_INSTRUCTIES:_ Wissel in de volledige lijst "phone handset" in voor "telephone receiver" en geef alle regels verder ongewijzigd weer. Laat de afbeeldingen weg uit het antwoord.

_LIJSTFRAGMENTEN:_
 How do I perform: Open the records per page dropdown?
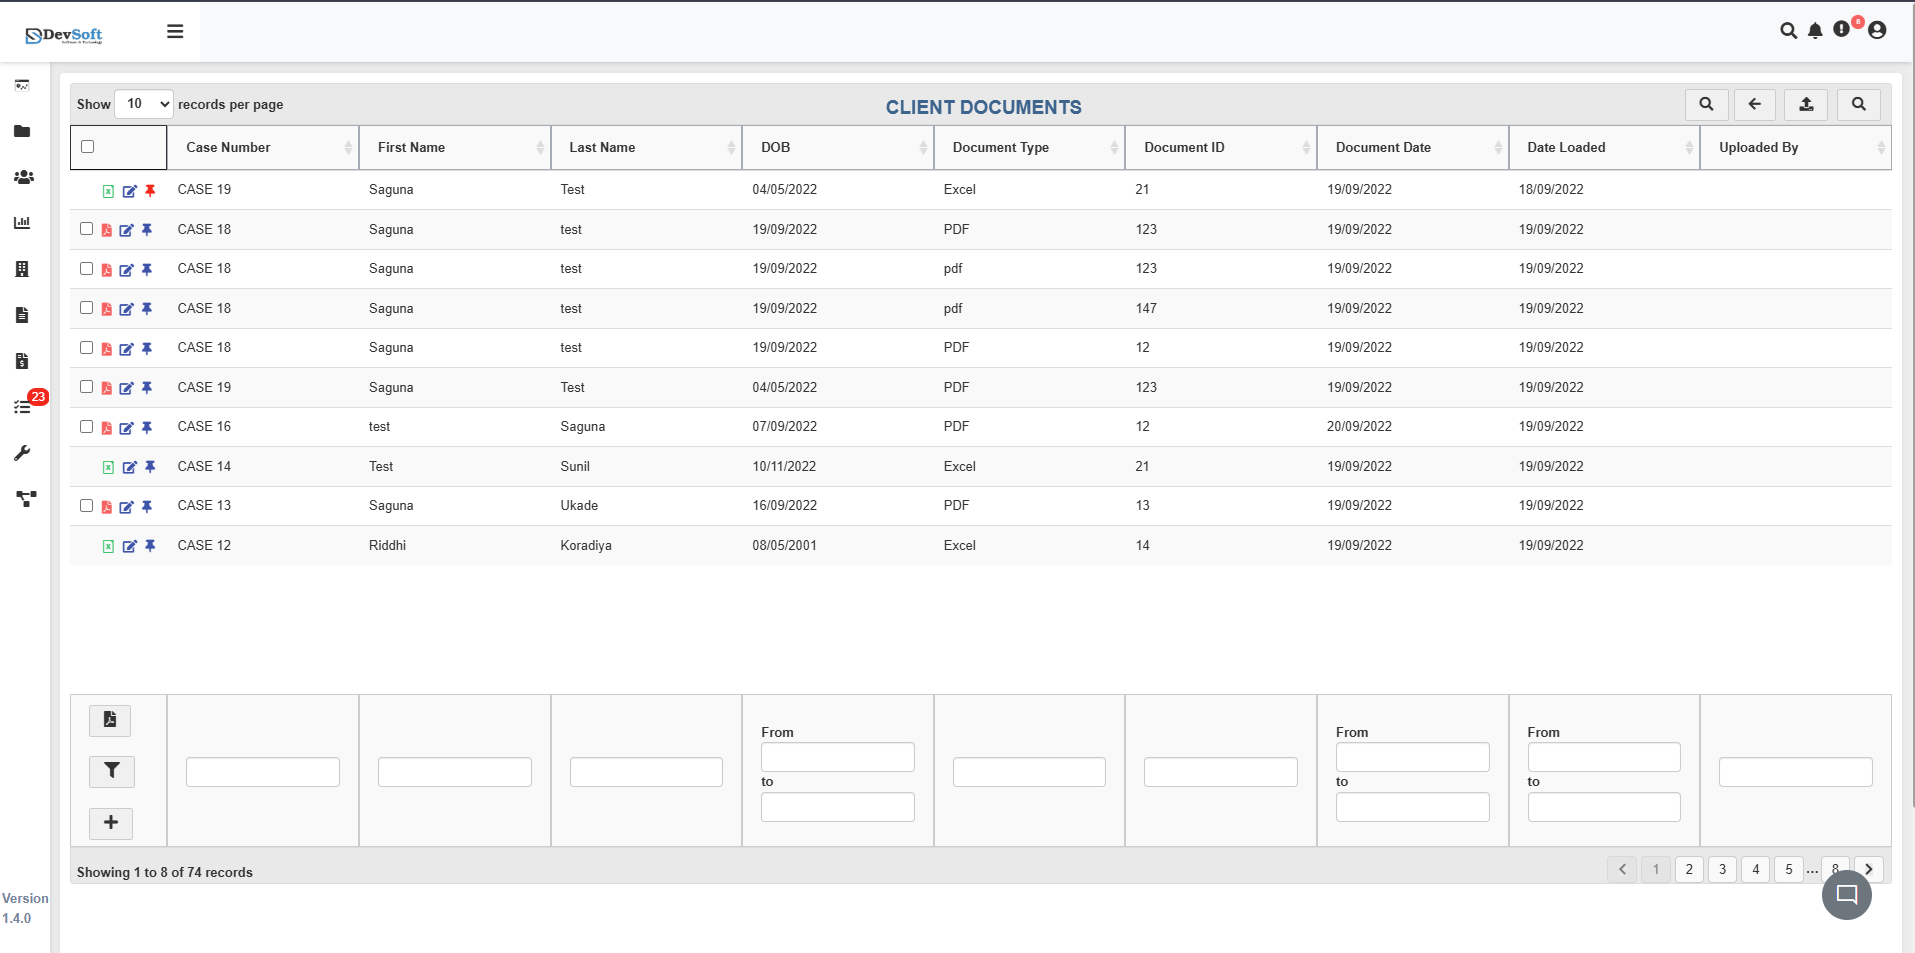point(143,103)
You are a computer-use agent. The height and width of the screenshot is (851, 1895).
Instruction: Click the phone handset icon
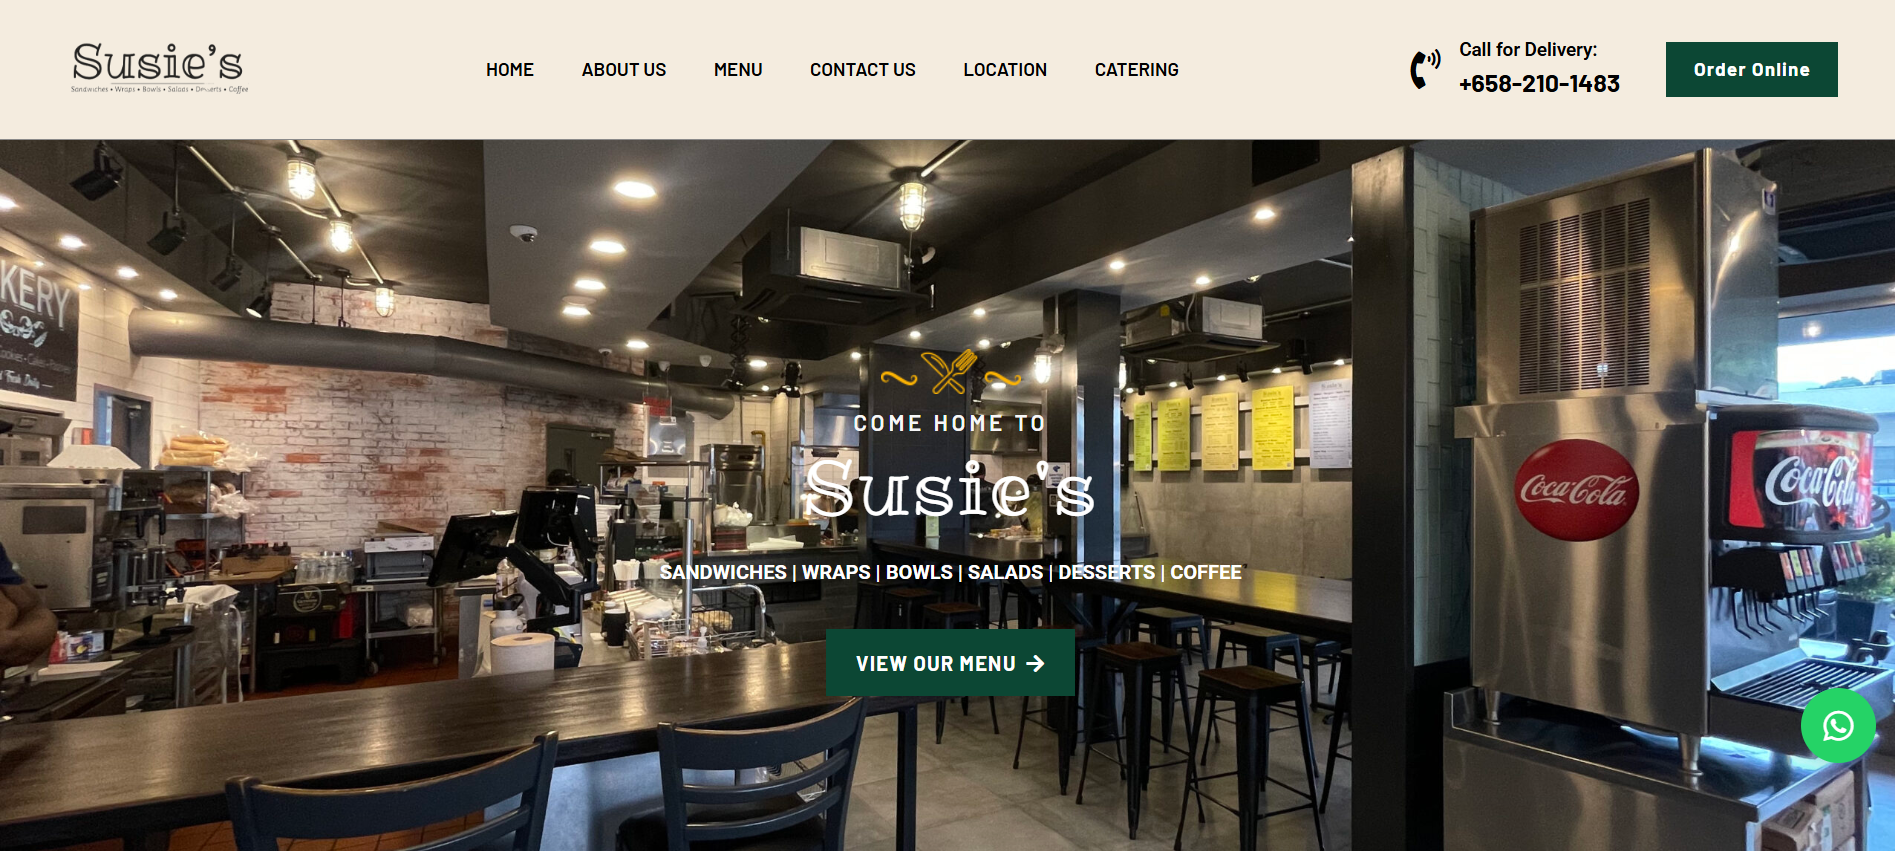tap(1425, 69)
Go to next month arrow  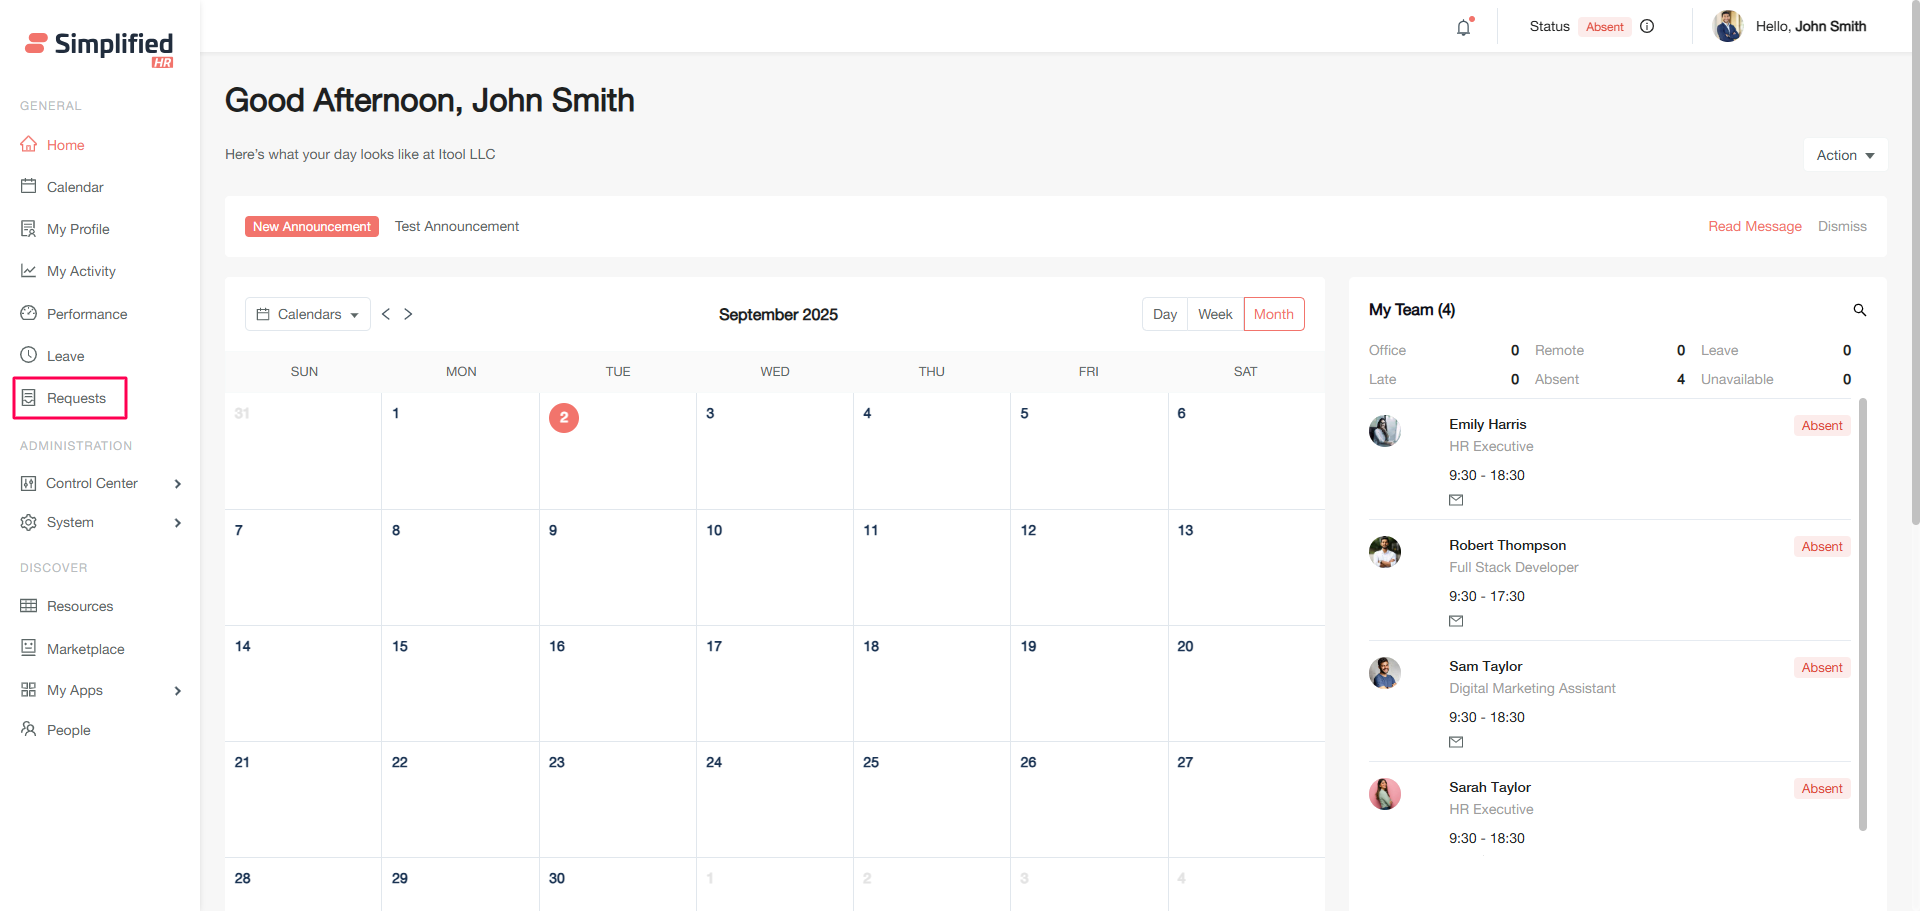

_UITWERKING:_
 How do I perform: Open the records per page dropdown?
point(143,103)
You are a computer-use agent. The height and width of the screenshot is (851, 1895).
Instruction: Click the telephone receiver icon
tap(1425, 69)
Go to next month arrow  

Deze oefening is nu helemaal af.